More recently four other member states (Croatia, Denmark, Slovenia and Luxembourg) have submitted their Blacklist to the EDPB, which were reviewed at its last plenary meeting that took place on December 4th.

Now only 2 SAs are left to submit their draft lists: Cyprus and Spain.

In the latest Opinions, besides confirming most of the already mentioned DPIA-triggering criteria, the EDPB acknowledged a new high risk processing activity mentioned exclusively by the Luxembourg supervisory authority: processing consisting or involving the systematic monitoring of publicly accessible areas.

This criterion shall be present in conjunction with another criterion to trigger a DPIA and confirms the high risk processing activity listed in the WP29 Guidelines (systematic monitoring).

The EDPB also advised to exclude from the Croatian list the processing of data generated by sensor devices transmitting data over the Internet or other information transfer technologies, since – for its wording – the item could be applied too broadly.

Given the submission of their lists after the adoption of the first 22 EDPB’s Opinions, it was somehow expected that these four member states incorporated the EDPB advice in their draft versions.

Not only with regards to the high-risk areas, but also with regards to the reference to the WP29 Guidelines and the “2 criteria rule of thumb”.

This seems to be the case only for Denmark for which the EDPB had no recommendations at all, as the list does not contain any dispositions that may lead to an inconsistent application of the requirement for to conduct a DPIA.

In fact, looking to the Danish Datatilsynet Blacklist (Figure 2), this not only endorses the approach suggested by the EDPB (the “2 criteria rule of thumb”), but also incorporates many of the 9 high-risk areas previously suggested by the Board (i.e. processing of biometric data, genetic data, location data, on large scale and the use of new/innovative technology).

Distinctly different from the other lists is the choice of requiring a DPIA with regard to processing where a personal data breach could have a direct effect on the physical health or safety of individuals.

This would typically form part of the assessment of risks to the data subject, as part of the general risk assessment of data processing activities or as part of a DPIA. By not drafting any recommendations in its Opinion to the Danish SA, it seems however that the EDPB supports this approach.

Final comments

The EDPB has the tough task of ensuring consistency across the EU and, by reviewing the DPIA Blacklists it had to dive in concretely and face the benefits and challenges of what consistency means in practice.

In fact, as it emerges from our analysis, members states have different approaches as to when a processing activity is likely to result in a high-risk for data subject and it is not easy to introduce a common view across them.
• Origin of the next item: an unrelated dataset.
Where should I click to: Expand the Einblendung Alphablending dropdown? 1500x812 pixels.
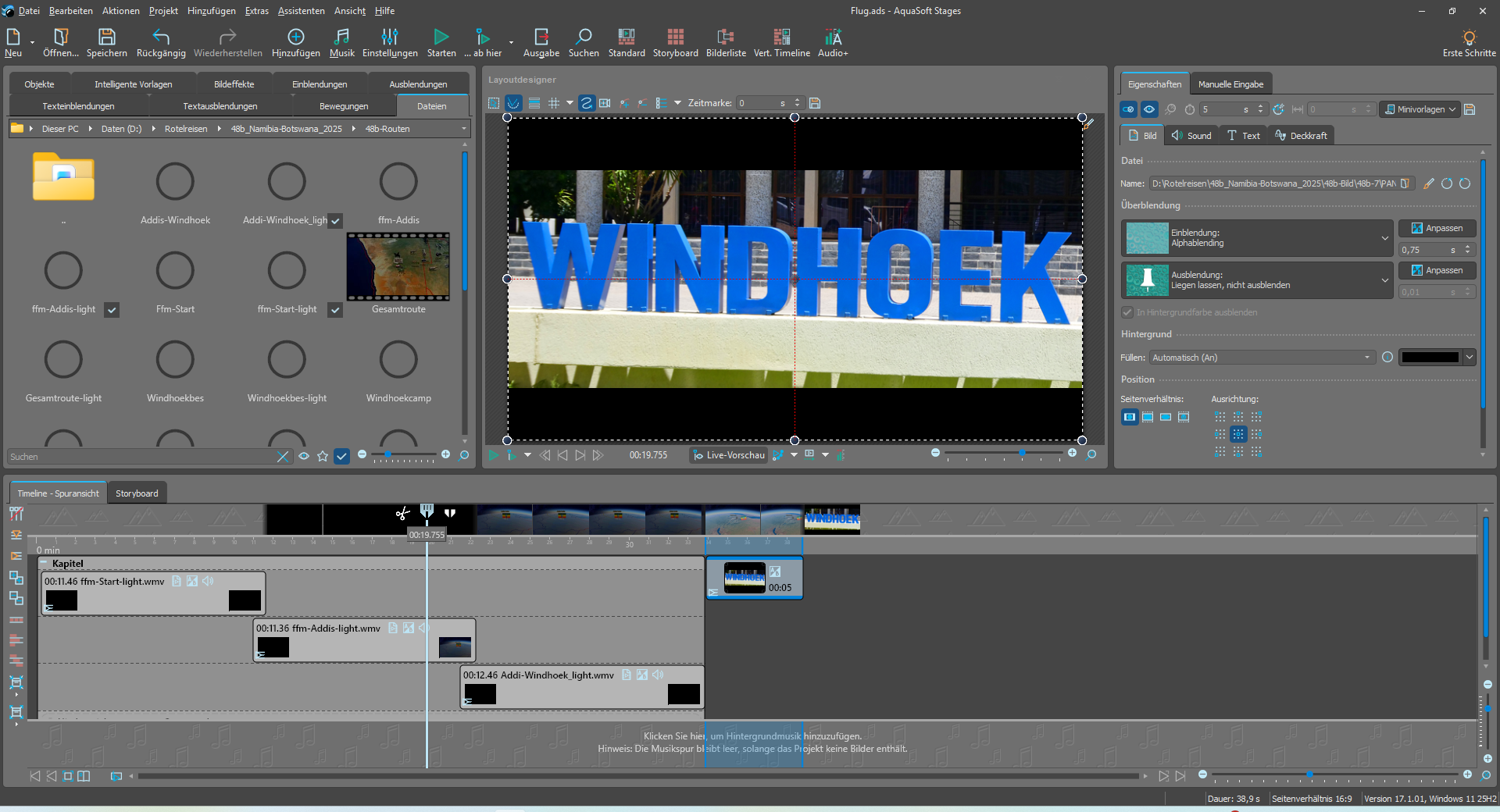pos(1384,238)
Some countries like Bulgaria, Portugal and Slovakia seems to prefer a more cautious approach, by including 9 criteria in each of their Blacklists.

Others, like Estonia, France and Poland favor a more “relaxed” attitude, by listing only 2 or 3 high risk items. However as mentioned earlier, the criteria discussed hereby are the ones reviewed by the EDPB, which include only the processing activities within the scope of article 35.6 of the GDPR.

We will have to wait and see for the definitive Blacklists of each member state to have a full picture of their approach and understand to which degree a coherent framework will be in practice achieved at the EU level.